Given request: Update the data from the line containing "Task: Open the LAST MONTH date range dropdown" through the line containing "click(50, 82)", both inclusive, so that "dropdown" becomes "selector" and nothing else changes. Return only those lines.

Target position data:
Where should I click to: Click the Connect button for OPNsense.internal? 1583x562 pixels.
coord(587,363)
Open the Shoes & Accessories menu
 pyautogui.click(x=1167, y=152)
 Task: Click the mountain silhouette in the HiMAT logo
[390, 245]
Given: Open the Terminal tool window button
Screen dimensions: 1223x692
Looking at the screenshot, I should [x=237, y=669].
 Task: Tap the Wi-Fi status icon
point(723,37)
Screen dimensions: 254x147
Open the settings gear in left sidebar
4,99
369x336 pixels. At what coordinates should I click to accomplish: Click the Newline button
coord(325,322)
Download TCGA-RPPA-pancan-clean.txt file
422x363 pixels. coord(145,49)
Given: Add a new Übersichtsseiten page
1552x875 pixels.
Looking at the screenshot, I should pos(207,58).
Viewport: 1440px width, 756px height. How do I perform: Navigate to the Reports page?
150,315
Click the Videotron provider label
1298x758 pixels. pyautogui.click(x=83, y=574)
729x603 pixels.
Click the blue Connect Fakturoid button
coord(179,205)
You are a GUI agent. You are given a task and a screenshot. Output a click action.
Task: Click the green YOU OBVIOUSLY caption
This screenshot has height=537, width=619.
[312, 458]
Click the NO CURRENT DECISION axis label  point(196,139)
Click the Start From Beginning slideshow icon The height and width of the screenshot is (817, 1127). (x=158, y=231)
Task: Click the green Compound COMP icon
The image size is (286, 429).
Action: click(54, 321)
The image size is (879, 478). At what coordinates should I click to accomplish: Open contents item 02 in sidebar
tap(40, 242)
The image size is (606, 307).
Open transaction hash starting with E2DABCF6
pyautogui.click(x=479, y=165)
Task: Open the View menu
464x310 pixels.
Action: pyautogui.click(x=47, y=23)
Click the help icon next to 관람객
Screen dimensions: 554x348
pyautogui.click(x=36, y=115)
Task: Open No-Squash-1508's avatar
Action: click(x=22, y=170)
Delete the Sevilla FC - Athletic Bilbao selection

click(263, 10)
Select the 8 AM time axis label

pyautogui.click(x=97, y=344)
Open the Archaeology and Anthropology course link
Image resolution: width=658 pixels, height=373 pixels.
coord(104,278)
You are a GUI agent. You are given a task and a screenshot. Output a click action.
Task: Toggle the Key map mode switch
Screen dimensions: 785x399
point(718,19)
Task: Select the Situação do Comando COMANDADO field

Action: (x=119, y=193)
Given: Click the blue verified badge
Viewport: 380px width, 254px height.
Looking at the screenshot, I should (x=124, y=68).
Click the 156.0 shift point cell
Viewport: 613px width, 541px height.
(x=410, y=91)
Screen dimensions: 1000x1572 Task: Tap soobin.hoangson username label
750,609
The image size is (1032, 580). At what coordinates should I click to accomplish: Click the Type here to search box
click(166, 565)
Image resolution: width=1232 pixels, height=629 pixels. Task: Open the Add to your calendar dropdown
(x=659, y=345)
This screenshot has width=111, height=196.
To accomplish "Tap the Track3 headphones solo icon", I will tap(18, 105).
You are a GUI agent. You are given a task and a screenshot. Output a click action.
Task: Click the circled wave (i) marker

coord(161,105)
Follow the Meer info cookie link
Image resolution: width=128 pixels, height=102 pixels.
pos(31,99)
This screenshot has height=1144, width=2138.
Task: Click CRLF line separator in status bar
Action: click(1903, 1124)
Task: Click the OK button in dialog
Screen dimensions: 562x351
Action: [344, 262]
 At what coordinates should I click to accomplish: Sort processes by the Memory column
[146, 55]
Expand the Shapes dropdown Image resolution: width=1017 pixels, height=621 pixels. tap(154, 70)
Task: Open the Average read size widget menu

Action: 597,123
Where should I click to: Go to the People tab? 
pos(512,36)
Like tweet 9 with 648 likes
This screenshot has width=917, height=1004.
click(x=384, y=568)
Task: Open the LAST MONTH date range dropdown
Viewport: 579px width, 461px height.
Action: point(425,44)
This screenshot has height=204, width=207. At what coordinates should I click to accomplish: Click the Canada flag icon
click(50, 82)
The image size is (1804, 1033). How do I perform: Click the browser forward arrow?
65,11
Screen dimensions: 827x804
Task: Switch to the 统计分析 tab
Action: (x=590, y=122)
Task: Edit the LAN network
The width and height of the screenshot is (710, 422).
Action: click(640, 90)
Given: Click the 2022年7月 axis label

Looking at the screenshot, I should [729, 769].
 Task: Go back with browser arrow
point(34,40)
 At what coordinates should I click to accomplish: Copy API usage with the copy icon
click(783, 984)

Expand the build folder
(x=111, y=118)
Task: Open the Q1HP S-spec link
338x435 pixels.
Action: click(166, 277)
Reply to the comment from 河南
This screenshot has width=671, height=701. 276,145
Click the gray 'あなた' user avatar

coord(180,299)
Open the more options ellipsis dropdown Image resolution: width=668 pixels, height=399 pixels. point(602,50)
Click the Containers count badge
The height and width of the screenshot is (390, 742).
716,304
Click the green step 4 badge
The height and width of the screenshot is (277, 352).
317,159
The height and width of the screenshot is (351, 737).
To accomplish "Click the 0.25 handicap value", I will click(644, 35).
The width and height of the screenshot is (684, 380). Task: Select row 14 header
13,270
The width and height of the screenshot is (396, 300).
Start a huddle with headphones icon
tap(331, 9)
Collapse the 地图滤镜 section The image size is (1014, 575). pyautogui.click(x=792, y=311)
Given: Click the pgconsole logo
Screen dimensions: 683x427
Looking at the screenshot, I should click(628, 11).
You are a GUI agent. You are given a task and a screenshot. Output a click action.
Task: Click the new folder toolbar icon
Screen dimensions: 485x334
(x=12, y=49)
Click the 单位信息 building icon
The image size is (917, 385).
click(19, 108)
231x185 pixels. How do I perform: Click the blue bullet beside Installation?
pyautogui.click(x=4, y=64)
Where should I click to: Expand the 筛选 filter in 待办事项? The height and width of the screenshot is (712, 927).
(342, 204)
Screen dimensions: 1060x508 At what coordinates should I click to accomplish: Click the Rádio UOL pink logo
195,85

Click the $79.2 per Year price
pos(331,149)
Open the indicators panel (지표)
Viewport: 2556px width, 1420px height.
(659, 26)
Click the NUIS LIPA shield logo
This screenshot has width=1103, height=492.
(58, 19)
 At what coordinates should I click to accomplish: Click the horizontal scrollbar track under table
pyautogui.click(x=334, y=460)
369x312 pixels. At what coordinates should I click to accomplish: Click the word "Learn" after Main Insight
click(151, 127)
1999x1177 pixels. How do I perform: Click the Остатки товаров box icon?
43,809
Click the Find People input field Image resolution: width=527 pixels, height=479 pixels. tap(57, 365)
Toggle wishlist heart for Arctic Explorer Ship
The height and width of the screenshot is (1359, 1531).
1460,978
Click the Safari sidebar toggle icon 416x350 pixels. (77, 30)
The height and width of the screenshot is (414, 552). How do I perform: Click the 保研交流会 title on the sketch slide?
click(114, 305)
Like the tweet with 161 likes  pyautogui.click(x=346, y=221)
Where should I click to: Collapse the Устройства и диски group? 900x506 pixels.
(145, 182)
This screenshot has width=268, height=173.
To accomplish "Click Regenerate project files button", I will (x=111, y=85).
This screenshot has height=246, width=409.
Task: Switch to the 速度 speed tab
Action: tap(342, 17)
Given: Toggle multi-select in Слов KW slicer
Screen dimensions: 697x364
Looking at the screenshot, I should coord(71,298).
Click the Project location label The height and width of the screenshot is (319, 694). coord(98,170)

Exercise output:
Task: Open the LAST MONTH date range selector
Viewport: 579px width, 461px height.
Action: point(425,44)
This screenshot has height=204, width=207. At what coordinates should I click to accomplish: Click the Canada flag icon
click(50, 82)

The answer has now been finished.